Dating Dispatches: That one time I tried speed dating

Now that I’m in my thirties I can look back at my early dating life and laugh.

At the time, some of this stuff was just…horrific.

When I first started writing for the San Francisco Chronicle in 2002, one of my early assignments as a feature writer was writing about speed dating.

For perspective, you have to understand: I was raised in New York. Men who were interested in me did some now-inappropriate catcalling that I learned to think was sort of endearing until I got called out my name for refusing to give my number to a man who grabbed my elbow on my way to the subway.

On the West Coast, the passive approach to dating (e.g., “Let’s get together some time”) made me a little nauseous in comparison. Ironically, I was living with a boyfriend at the time I got this assignment. (That’s another post for another time, but…we met online and he was about 50 pounds heavier in person than he had been in the driver’s license photo he shared. I should have known something was wrong when he sent me a picture of himself taking a picture in a mirror.)

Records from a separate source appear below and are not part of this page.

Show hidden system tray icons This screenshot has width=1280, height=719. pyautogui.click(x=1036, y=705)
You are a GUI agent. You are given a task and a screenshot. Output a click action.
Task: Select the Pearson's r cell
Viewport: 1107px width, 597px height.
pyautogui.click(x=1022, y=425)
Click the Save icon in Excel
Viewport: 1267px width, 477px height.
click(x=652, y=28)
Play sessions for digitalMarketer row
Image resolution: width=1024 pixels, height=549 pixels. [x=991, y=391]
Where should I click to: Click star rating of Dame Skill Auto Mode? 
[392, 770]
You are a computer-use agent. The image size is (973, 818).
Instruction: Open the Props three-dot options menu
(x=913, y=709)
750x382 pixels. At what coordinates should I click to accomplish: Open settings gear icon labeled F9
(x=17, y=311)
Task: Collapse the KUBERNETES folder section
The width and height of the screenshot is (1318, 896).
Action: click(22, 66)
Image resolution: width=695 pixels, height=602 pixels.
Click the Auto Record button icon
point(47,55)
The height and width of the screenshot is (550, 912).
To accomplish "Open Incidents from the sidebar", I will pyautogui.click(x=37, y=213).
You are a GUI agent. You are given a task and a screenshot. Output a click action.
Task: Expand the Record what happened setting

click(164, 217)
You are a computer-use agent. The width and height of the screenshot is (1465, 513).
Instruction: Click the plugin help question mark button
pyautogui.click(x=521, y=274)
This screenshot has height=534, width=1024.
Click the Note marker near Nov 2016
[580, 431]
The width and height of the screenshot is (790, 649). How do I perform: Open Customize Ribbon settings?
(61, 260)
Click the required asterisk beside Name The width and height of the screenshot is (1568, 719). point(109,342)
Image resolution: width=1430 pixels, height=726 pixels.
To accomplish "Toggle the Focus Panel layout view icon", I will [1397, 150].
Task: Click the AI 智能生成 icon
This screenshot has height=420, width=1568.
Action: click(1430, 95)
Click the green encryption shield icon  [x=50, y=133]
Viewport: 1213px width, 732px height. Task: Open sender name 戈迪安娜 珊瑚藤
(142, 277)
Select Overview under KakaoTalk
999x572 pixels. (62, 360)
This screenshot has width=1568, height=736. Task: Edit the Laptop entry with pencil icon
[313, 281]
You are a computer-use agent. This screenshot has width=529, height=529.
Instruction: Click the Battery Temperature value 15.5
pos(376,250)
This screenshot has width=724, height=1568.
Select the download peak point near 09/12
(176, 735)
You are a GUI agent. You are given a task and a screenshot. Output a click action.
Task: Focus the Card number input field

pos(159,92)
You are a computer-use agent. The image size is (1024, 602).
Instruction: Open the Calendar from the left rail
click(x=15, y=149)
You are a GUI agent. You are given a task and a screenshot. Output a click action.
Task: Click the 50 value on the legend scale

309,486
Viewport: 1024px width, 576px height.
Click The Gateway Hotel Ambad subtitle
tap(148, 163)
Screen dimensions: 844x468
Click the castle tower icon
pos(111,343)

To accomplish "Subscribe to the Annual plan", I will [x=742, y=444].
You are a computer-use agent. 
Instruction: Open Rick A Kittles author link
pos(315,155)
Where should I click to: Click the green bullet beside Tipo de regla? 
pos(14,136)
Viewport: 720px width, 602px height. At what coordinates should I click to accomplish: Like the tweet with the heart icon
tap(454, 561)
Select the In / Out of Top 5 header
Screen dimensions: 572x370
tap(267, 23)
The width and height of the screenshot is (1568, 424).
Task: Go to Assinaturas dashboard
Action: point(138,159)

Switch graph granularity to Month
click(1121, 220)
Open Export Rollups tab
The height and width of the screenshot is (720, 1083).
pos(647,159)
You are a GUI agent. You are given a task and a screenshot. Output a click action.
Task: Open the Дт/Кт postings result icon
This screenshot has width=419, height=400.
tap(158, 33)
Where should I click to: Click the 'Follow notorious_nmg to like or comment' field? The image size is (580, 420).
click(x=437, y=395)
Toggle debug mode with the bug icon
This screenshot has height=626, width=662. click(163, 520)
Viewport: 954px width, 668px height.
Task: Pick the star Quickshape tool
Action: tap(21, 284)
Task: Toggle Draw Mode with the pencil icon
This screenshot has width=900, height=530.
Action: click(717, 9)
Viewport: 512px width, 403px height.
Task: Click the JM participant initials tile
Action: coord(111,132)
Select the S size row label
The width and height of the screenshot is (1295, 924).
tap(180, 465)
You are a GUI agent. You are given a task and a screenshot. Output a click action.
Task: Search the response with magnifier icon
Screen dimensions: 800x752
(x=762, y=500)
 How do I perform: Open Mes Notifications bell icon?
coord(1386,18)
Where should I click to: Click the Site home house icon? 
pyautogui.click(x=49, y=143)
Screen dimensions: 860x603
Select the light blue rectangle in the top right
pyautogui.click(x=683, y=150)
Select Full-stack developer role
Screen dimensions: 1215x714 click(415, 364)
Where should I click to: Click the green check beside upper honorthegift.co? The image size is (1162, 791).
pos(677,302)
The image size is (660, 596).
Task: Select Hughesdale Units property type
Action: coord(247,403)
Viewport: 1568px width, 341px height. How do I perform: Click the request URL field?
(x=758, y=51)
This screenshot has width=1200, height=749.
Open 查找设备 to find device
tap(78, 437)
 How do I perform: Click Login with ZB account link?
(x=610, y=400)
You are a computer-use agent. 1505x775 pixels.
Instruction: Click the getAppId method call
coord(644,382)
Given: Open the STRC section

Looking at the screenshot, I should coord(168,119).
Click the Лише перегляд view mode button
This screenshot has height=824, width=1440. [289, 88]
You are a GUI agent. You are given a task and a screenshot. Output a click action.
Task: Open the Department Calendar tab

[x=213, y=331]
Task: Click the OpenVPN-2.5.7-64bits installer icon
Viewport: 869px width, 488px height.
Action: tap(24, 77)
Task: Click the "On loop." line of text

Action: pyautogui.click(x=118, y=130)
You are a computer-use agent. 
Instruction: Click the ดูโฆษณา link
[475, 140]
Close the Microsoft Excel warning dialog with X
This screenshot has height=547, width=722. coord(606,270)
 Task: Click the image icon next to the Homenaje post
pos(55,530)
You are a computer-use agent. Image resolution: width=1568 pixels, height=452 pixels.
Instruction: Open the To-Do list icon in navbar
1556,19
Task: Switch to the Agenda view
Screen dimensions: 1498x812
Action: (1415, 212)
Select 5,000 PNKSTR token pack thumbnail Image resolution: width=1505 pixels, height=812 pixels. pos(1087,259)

Anyway, I go out to the Hurry Date event with an open mind. I meet a tall, handsome black man who tells me he sells pharmaceuticals and that wasn’t a pleasant euphemism for selling drugs. (That was an actual joke he made.) We exchanged numbers. Check. I had a few moments with a guy from the Midwest who was wearing a Patagonia vest. Huh. Next.

The reason I stopped going to speed dating events, though, is because of the last guy I talked to. I had my name tag on my shirt, this polyester red and white and black number I got from a thrift store. It was nice to my curves, but bad for my name badge. The stickiness started to come off. So I put it on my thigh before I went to talk to the next guy. He might have been Persian. Really beautiful brown eyes. Thick brown hair. He seemed smart. He was doing something with his hand, it was sort of tucked behind him. I went to adjust my name tag in the middle of our conversation and he said, “What are you staring at?”

I blinked. He blinked. Maybe we have 45 seconds left on our little speed date. “What?”

“Are you looking at my hand?” he demanded. “Why are you staring at my hand?!”

I tried not to burst out laughing but it was really hard not to. Then I realized that he was missing parts of some of his fingers. And he thought I was gaping at his nubs. I didn’t have time to explain that I was just moving my name tag. The bell went off, and I got up and didn’t bother trying to shake his hand or anything.

I’m still scarred. But that memory makes me laugh. You can read the rest of that story here, if you want to get the full thrust of my first and only speed dating experience. Don’t let me keep you from the fun if you’re considering it, just be forewarned that crazy things can happen.